Thanks!  Not only was it surprising to see that many Massachusetts people protesting big government, these were all middle-class working people, and you just can't get those people to gather and protest..  That speaks volumes.!  To help the turnouts, they had most of the tea parties start at 4pm so that people could work but leave early. 
One thing that bears mentioning-these protests across the country were peaceful and nobody acted out!  It was a great family event.


----------



## gsgary (Apr 17, 2009)

Why is it called a tea party


----------



## stsinner (Apr 17, 2009)

gsgary said:


> Why is it called a tea party



Really?  The original Boston Tea Party was to protest taxes by the British.  

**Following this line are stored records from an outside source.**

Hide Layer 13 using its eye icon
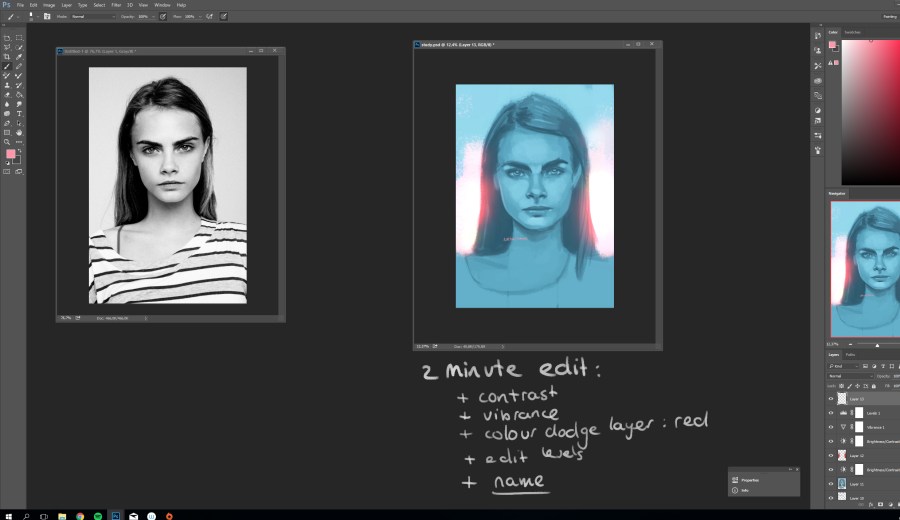 830,398
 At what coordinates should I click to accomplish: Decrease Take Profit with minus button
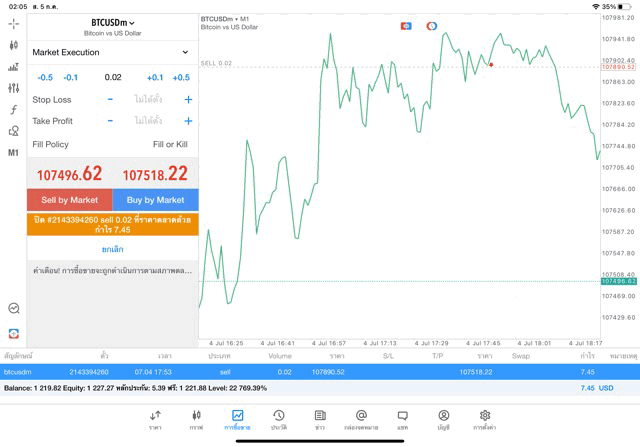click(x=110, y=121)
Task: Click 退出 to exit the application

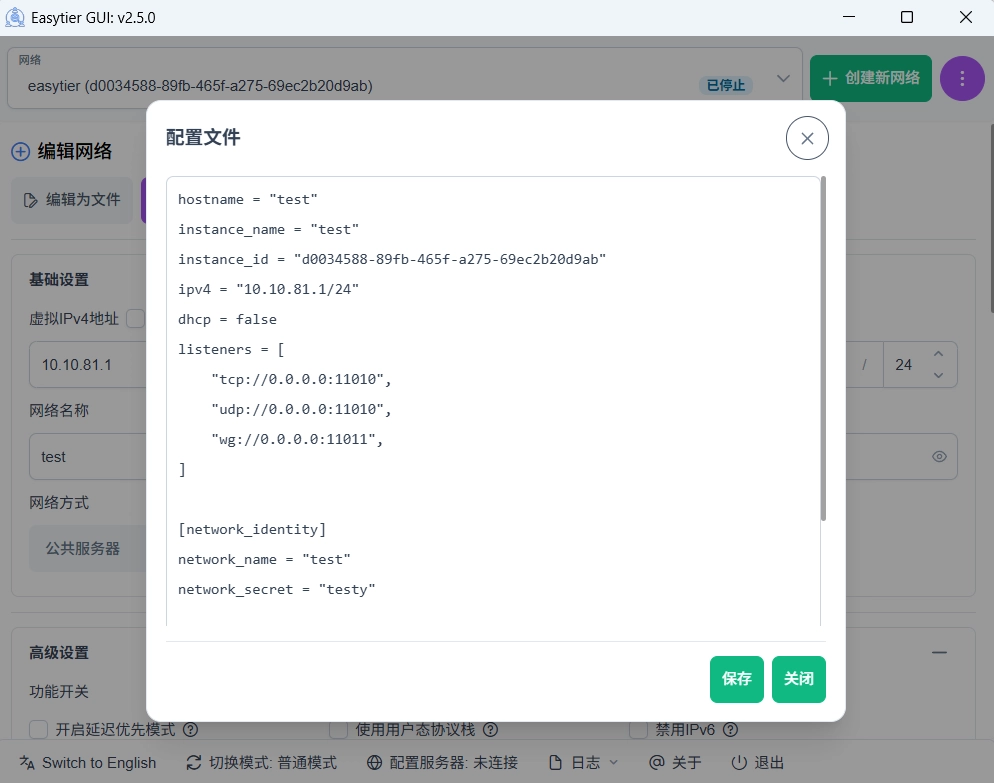Action: [757, 763]
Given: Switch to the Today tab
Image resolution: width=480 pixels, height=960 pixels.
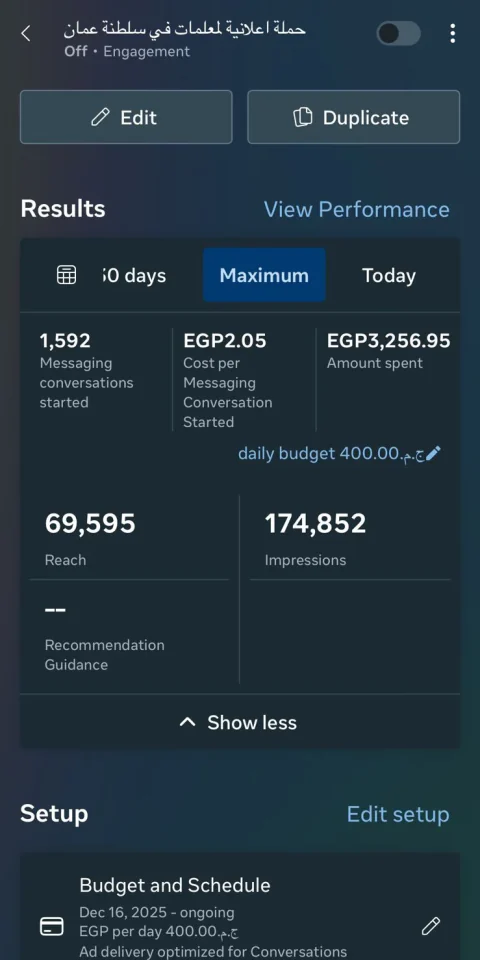Looking at the screenshot, I should (x=389, y=276).
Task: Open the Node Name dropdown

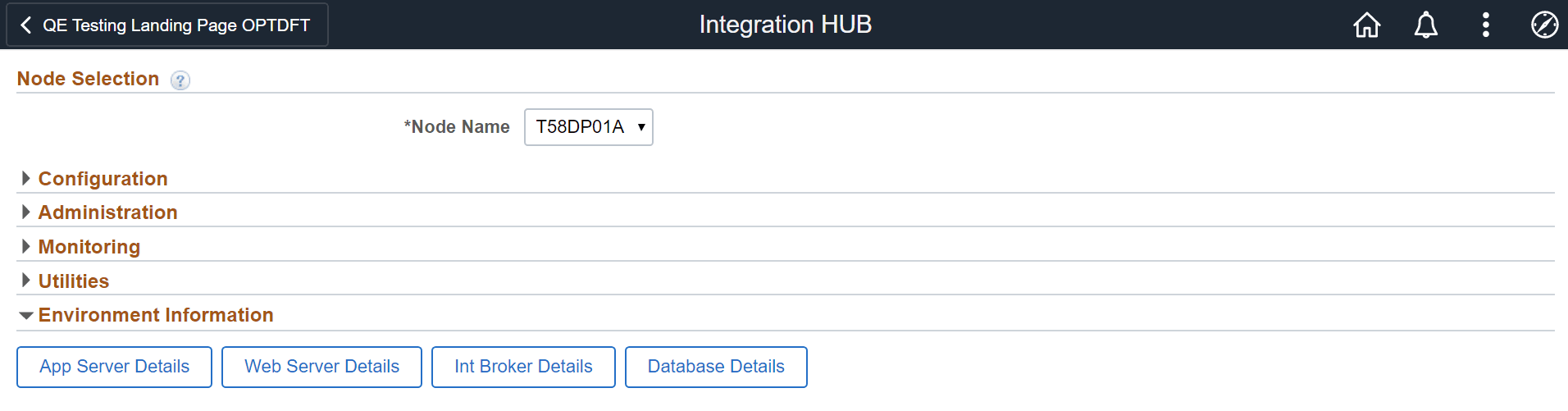Action: click(588, 127)
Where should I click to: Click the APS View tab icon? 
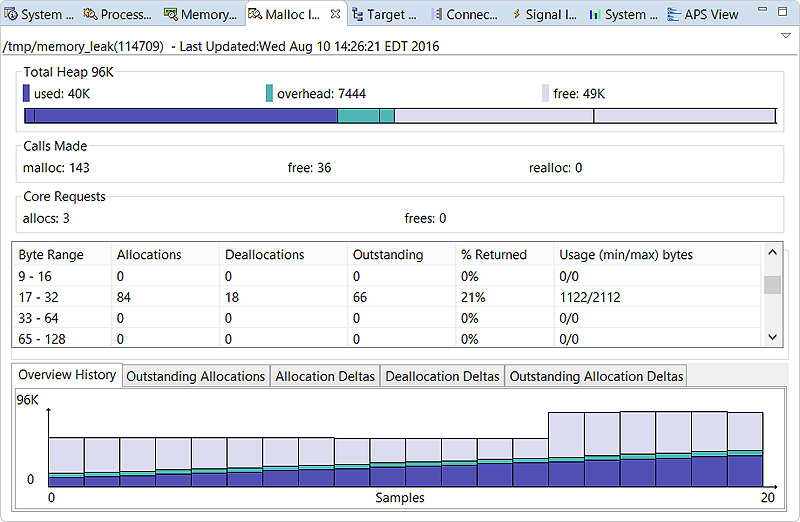tap(674, 15)
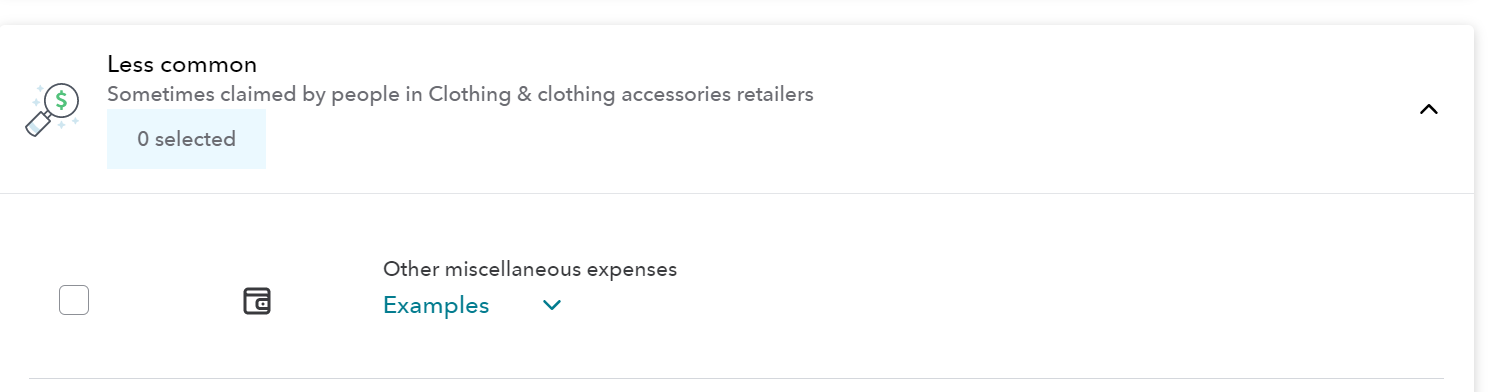Click the black caret on the section header
The image size is (1489, 392).
pyautogui.click(x=1428, y=109)
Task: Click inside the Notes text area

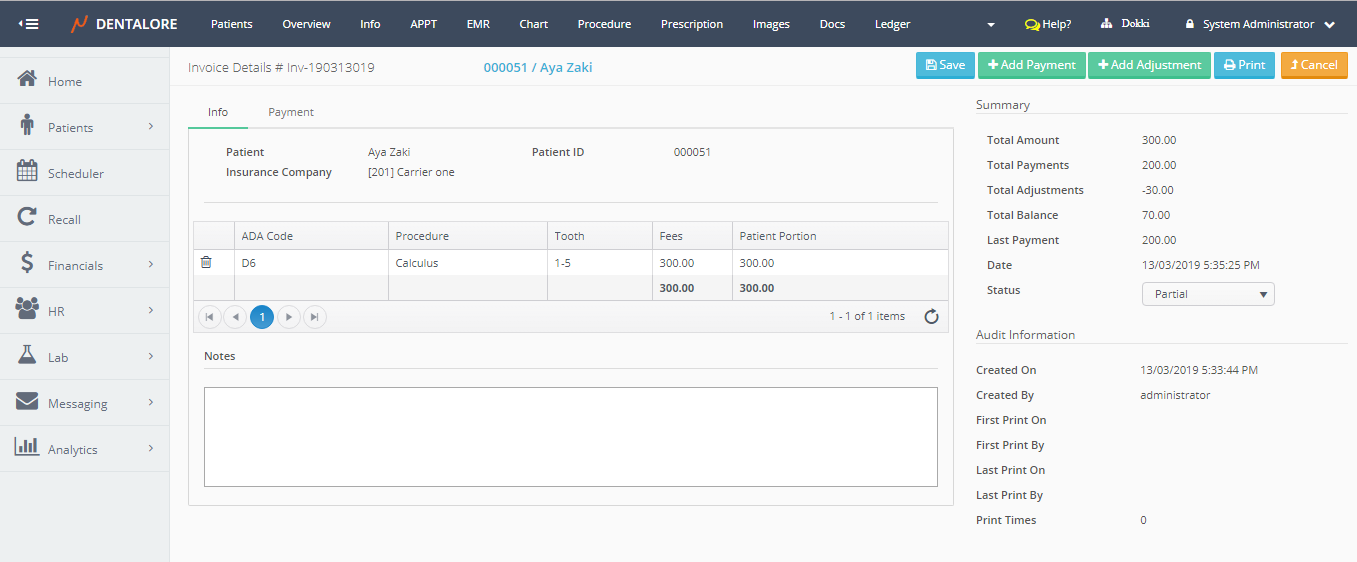Action: [570, 436]

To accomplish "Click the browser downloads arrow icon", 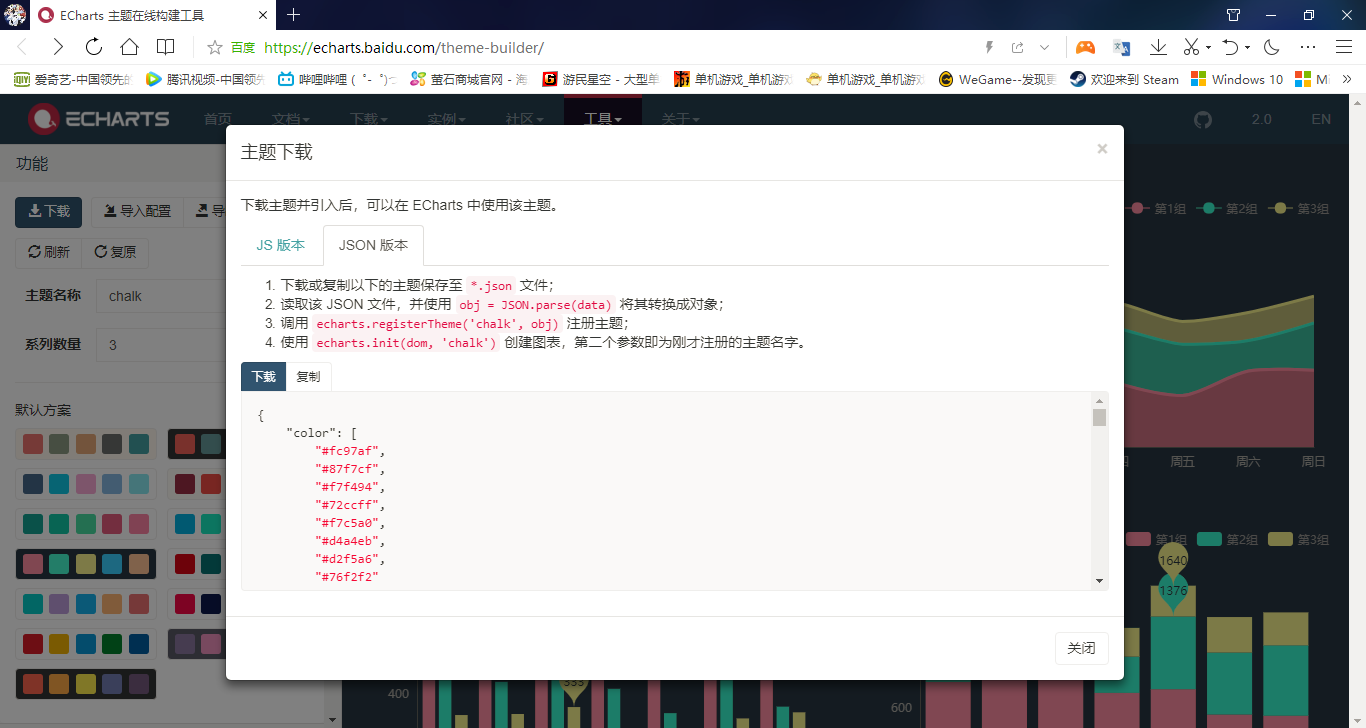I will (x=1159, y=46).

The *Boston Tea Party* was a direct action protest by colonists in Boston, a town in the British colony of Massachusetts, against the British government. On December 16, 1773, after officials in Boston refused to return three shiploads of taxed tea to Britain, a group of colonists boarded the ships and destroyed the tea by throwing it into Boston Harbor. The incident remains an iconic event of American history, and has often been referenced in other political protests.

Wiki article.



The 2009 Tea Parties held across the US are explained here.


----------



## inTempus (Apr 17, 2009)

Great shots man.  I enjoy seeing pics from other events.  It's amazing how organized these events were, the internet is an amazing communications tool.


----------



## gsgary (Apr 17, 2009)

stsinner said:


> Really? The original Boston Tea Party was to protest taxes by the British.
> 
> The *Boston Tea Party* was a direct action protest by colonists in Boston, a town in the British colony of Massachusetts, against the British government. On December 16, 1773, after officials in Boston refused to return three shiploads of taxed tea to Britain, a group of colonists boarded the ships and destroyed the tea by throwing it into Boston Harbor. The incident remains an iconic event of American history, and has often been referenced in other political protests.
> 
> ...


 
Yes you should still be paying taxes to use 
I like #2 best with all the sign's


----------



## inTempus (Apr 17, 2009)

gsgary said:


> Yes you should still be paying taxes to use
> I like #2 best with all the sign's


No way!  You guys sacked the White House and burned it in 1814. You still owe us for that one.


----------



## Josh66 (Apr 17, 2009)

tharmsen said:


> No way!  You guys sacked the White House and burned it in 1814. You still owe us for that one.



You would probably be surprised (but then again, maybe not) how many kids growing up today do not know that, or anything about our country's history for that matter.

"No Fail" policies practiced by some of our schools (where 70% is the lowest grade given, no matter what the student actually wrote on the test) don't help either...


----------



## inTempus (Apr 17, 2009)

O|||||||O said:


> You would probably be surprised (but then again, maybe not) how many kids growing up today do not know that, or anything about our country's history for that matter.
> 
> "No Fail" policies practiced by some of our schools (where 70% is the lowest grade given, no matter what the student actually wrote on the test) don't help either...


Eh, it was 195 years ago.  Who cares?  

Yeah, it's staggering to learn how many people don't even know who the Vice President of the United States is or who the Speaker of the House is.  I hear these "man on the street" interviews with random people and I'm absolutely shocked at how little people know about their government.  If you asked these same people who won the last American Idol competition, they could rattle that off I bet.

A very sad state of affairs.


----------



## stsinner (Apr 17, 2009)

Hey Tim, your new avatar doesn't illustrate your gigantic frame....  You need to wrap your paw around a soda can, or something!!  LOL


----------



## smyth (Apr 18, 2009)

tharmsen said:


> No way!  You guys sacked the White House and burned it in 1814. You still owe us for that one.



We may have been under british rule, but It was Canadians that burned it. We just weren't officially a country yet, that's all


----------